[Records from a dataset]
** Start **

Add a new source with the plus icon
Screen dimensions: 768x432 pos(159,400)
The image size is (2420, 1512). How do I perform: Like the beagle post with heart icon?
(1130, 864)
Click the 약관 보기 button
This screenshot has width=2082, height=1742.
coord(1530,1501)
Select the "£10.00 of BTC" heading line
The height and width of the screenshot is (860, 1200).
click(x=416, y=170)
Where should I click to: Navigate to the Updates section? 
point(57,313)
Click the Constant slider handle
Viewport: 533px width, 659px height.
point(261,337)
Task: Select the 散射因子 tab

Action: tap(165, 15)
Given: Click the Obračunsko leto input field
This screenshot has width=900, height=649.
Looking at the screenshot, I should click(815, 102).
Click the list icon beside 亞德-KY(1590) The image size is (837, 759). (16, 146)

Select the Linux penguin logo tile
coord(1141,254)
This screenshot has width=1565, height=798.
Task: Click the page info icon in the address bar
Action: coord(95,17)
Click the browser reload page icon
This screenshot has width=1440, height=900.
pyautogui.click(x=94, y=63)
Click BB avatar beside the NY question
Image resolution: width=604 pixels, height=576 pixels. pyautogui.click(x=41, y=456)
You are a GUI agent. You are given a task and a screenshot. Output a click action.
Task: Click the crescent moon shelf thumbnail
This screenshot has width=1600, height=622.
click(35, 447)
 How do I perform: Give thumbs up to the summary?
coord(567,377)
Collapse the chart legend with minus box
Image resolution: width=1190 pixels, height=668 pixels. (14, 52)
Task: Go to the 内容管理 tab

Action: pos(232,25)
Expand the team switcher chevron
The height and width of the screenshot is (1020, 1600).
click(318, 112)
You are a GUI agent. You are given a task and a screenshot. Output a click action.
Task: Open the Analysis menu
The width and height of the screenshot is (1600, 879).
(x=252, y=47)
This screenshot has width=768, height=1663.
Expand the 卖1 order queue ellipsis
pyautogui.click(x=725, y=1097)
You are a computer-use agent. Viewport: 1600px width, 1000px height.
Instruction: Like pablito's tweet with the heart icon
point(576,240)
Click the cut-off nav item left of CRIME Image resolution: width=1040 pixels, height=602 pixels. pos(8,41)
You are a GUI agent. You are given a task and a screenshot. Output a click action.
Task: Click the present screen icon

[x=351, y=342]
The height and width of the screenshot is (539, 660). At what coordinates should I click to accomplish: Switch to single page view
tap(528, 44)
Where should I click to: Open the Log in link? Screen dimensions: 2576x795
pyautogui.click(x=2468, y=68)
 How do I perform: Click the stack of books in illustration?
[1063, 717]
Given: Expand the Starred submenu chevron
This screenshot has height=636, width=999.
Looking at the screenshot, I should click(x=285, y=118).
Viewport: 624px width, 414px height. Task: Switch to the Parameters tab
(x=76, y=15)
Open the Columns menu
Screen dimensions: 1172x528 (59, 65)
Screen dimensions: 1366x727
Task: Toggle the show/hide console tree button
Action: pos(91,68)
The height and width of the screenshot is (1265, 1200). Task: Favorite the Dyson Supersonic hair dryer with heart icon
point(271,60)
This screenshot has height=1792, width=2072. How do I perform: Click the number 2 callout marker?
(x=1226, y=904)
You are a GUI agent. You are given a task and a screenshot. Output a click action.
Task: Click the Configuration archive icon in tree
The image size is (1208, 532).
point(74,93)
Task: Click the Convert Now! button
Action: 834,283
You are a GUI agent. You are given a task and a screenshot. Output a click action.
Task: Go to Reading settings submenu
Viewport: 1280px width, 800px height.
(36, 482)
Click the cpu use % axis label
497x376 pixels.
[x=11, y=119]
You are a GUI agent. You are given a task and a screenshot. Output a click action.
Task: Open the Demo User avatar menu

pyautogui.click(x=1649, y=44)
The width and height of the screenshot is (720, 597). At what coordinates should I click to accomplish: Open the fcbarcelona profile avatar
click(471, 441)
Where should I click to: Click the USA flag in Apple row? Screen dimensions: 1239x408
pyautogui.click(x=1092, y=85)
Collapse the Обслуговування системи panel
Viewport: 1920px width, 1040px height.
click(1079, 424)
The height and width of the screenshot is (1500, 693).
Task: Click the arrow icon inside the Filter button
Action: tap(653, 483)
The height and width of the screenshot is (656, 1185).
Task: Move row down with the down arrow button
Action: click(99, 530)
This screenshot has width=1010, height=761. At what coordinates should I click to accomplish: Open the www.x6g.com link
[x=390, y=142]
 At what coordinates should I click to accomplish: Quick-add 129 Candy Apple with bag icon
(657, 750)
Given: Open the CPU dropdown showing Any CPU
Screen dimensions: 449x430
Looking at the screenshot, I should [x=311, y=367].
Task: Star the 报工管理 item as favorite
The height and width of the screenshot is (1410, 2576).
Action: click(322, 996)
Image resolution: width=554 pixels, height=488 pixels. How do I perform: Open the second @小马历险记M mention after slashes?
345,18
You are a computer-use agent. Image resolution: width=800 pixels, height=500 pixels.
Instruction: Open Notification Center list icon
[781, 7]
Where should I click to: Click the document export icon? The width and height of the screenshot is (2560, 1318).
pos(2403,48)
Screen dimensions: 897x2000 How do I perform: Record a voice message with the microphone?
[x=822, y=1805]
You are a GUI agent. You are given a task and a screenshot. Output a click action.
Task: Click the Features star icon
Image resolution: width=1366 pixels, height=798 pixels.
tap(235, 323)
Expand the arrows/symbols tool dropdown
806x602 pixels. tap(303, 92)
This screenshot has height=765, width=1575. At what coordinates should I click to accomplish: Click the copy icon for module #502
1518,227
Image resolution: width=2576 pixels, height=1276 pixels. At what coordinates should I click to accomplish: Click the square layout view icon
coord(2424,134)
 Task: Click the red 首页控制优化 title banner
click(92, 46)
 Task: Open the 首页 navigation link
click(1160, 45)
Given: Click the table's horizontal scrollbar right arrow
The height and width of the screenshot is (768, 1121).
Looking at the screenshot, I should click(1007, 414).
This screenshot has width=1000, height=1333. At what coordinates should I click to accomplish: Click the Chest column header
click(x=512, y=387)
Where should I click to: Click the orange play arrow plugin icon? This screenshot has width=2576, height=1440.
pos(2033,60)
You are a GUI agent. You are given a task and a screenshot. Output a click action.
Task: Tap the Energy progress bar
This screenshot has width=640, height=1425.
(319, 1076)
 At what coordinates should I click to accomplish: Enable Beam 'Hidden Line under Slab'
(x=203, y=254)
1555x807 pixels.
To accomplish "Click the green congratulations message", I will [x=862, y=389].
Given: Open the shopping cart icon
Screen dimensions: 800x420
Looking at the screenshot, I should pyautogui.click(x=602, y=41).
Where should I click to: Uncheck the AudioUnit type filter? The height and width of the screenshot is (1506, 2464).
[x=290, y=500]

** End **

• **SET PROBLEM**: Render every line of the records above as a JSON list of strings, one string per line, omitting blank lines.

• **SOLVED EXERCISE**:
[
  "Add a new source with the plus icon",
  "Screen dimensions: 768x432 pos(159,400)",
  "The image size is (2420, 1512). How do I perform: Like the beagle post with heart icon?",
  "(1130, 864)",
  "Click the 약관 보기 button",
  "This screenshot has width=2082, height=1742.",
  "coord(1530,1501)",
  "Select the \"£10.00 of BTC\" heading line",
  "The height and width of the screenshot is (860, 1200).",
  "click(x=416, y=170)",
  "Where should I click to: Navigate to the Updates section? ",
  "point(57,313)",
  "Click the Constant slider handle",
  "Viewport: 533px width, 659px height.",
  "point(261,337)",
  "Task: Select the 散射因子 tab",
  "Action: tap(165, 15)",
  "Given: Click the Obračunsko leto input field",
  "This screenshot has width=900, height=649.",
  "Looking at the screenshot, I should click(815, 102).",
  "Click the list icon beside 亞德-KY(1590) The image size is (837, 759). (16, 146)",
  "Select the Linux penguin logo tile",
  "coord(1141,254)",
  "This screenshot has width=1565, height=798.",
  "Task: Click the page info icon in the address bar",
  "Action: coord(95,17)",
  "Click the browser reload page icon",
  "This screenshot has width=1440, height=900.",
  "pyautogui.click(x=94, y=63)",
  "Click BB avatar beside the NY question",
  "Image resolution: width=604 pixels, height=576 pixels. pyautogui.click(x=41, y=456)",
  "You are a GUI agent. You are given a task and a screenshot. Output a click action.",
  "Task: Click the crescent moon shelf thumbnail",
  "This screenshot has width=1600, height=622.",
  "click(35, 447)",
  " How do I perform: Give thumbs up to the summary?",
  "coord(567,377)",
  "Collapse the chart legend with minus box",
  "Image resolution: width=1190 pixels, height=668 pixels. (14, 52)",
  "Task: Go to the 内容管理 tab",
  "Action: pos(232,25)",
  "Expand the team switcher chevron",
  "The height and width of the screenshot is (1020, 1600).",
  "click(318, 112)",
  "You are a GUI agent. You are given a task and a screenshot. Output a click action.",
  "Task: Open the Analysis menu",
  "The width and height of the screenshot is (1600, 879).",
  "(x=252, y=47)",
  "This screenshot has width=768, height=1663.",
  "Expand the 卖1 order queue ellipsis",
  "pyautogui.click(x=725, y=1097)",
  "You are a computer-use agent. Viewport: 1600px width, 1000px height.",
  "Instruction: Like pablito's tweet with the heart icon",
  "point(576,240)",
  "Click the cut-off nav item left of CRIME Image resolution: width=1040 pixels, height=602 pixels. pos(8,41)",
  "You are a GUI agent. You are given a task and a screenshot. Output a click action.",
  "Task: Click the present screen icon",
  "[x=351, y=342]",
  "The height and width of the screenshot is (539, 660). At what coordinates should I click to accomplish: Switch to single page view",
  "tap(528, 44)",
  "Where should I click to: Open the Log in link? Screen dimensions: 2576x795",
  "pyautogui.click(x=2468, y=68)",
  " How do I perform: Click the stack of books in illustration?",
  "[1063, 717]",
  "Given: Expand the Starred submenu chevron",
  "This screenshot has height=636, width=999.",
  "Looking at the screenshot, I should click(x=285, y=118).",
  "Viewport: 624px width, 414px height. Task: Switch to the Parameters tab",
  "(x=76, y=15)",
  "Open the Columns menu",
  "Screen dimensions: 1172x528 (59, 65)",
  "Screen dimensions: 1366x727",
  "Task: Toggle the show/hide console tree button",
  "Action: pos(91,68)",
  "The height and width of the screenshot is (1265, 1200). Task: Favorite the Dyson Supersonic hair dryer with heart icon",
  "point(271,60)",
  "This screenshot has height=1792, width=2072. How do I perform: Click the number 2 callout marker?",
  "(x=1226, y=904)",
  "You are a GUI agent. You are given a task and a screenshot. Output a click action.",
  "Task: Click the Configuration archive icon in tree",
  "The image size is (1208, 532).",
  "point(74,93)",
  "Task: Click the Convert Now! button",
  "Action: 834,283",
  "You are a GUI agent. You are given a task and a screenshot. Output a click action.",
  "Task: Go to Reading settings submenu",
  "Viewport: 1280px width, 800px height.",
  "(36, 482)",
  "Click the cpu use % axis label",
  "497x376 pixels.",
  "[x=11, y=119]",
  "You are a GUI agent. You are given a task and a screenshot. Output a click action.",
  "Task: Open the Demo User avatar menu",
  "pyautogui.click(x=1649, y=44)",
  "The width and height of the screenshot is (720, 597). At what coordinates should I click to accomplish: Open the fcbarcelona profile avatar",
  "click(471, 441)",
  "Where should I click to: Click the USA flag in Apple row? Screen dimensions: 1239x408",
  "pyautogui.click(x=1092, y=85)",
  "Collapse the Обслуговування системи panel",
  "Viewport: 1920px width, 1040px height.",
  "click(1079, 424)",
  "The height and width of the screenshot is (1500, 693).",
  "Task: Click the arrow icon inside the Filter button",
  "Action: tap(653, 483)",
  "The height and width of the screenshot is (656, 1185).",
  "Task: Move row down with the down arrow button",
  "Action: click(99, 530)",
  "This screenshot has width=1010, height=761. At what coordinates should I click to accomplish: Open the www.x6g.com link",
  "[x=390, y=142]",
  " At what coordinates should I click to accomplish: Quick-add 129 Candy Apple with bag icon",
  "(657, 750)",
  "Given: Open the CPU dropdown showing Any CPU",
  "Screen dimensions: 449x430",
  "Looking at the screenshot, I should [x=311, y=367].",
  "Task: Star the 报工管理 item as favorite",
  "The height and width of the screenshot is (1410, 2576).",
  "Action: click(322, 996)",
  "Image resolution: width=554 pixels, height=488 pixels. How do I perform: Open the second @小马历险记M mention after slashes?",
  "345,18",
  "You are a computer-use agent. Image resolution: width=800 pixels, height=500 pixels.",
  "Instruction: Open Notification Center list icon",
  "[781, 7]",
  "Where should I click to: Click the document export icon? The width and height of the screenshot is (2560, 1318).",
  "pos(2403,48)",
  "Screen dimensions: 897x2000 How do I perform: Record a voice message with the microphone?",
  "[x=822, y=1805]",
  "You are a GUI agent. You are given a task and a screenshot. Output a click action.",
  "Task: Click the Features star icon",
  "Image resolution: width=1366 pixels, height=798 pixels.",
  "tap(235, 323)",
  "Expand the arrows/symbols tool dropdown",
  "806x602 pixels. tap(303, 92)",
  "This screenshot has height=765, width=1575. At what coordinates should I click to accomplish: Click the copy icon for module #502",
  "1518,227",
  "Image resolution: width=2576 pixels, height=1276 pixels. At what coordinates should I click to accomplish: Click the square layout view icon",
  "coord(2424,134)",
  " Task: Click the red 首页控制优化 title banner",
  "click(92, 46)",
  " Task: Open the 首页 navigation link",
  "click(1160, 45)",
  "Given: Click the table's horizontal scrollbar right arrow",
  "The height and width of the screenshot is (768, 1121).",
  "Looking at the screenshot, I should click(1007, 414).",
  "This screenshot has width=1000, height=1333. At what coordinates should I click to accomplish: Click the Chest column header",
  "click(x=512, y=387)",
  "Where should I click to: Click the orange play arrow plugin icon? This screenshot has width=2576, height=1440.",
  "pos(2033,60)",
  "You are a GUI agent. You are given a task and a screenshot. Output a click action.",
  "Task: Tap the Energy progress bar",
  "This screenshot has width=640, height=1425.",
  "(319, 1076)",
  " At what coordinates should I click to accomplish: Enable Beam 'Hidden Line under Slab'",
  "(x=203, y=254)",
  "1555x807 pixels.",
  "To accomplish \"Click the green congratulations message\", I will [x=862, y=389].",
  "Given: Open the shopping cart icon",
  "Screen dimensions: 800x420",
  "Looking at the screenshot, I should pyautogui.click(x=602, y=41).",
  "Where should I click to: Uncheck the AudioUnit type filter? The height and width of the screenshot is (1506, 2464).",
  "[x=290, y=500]"
]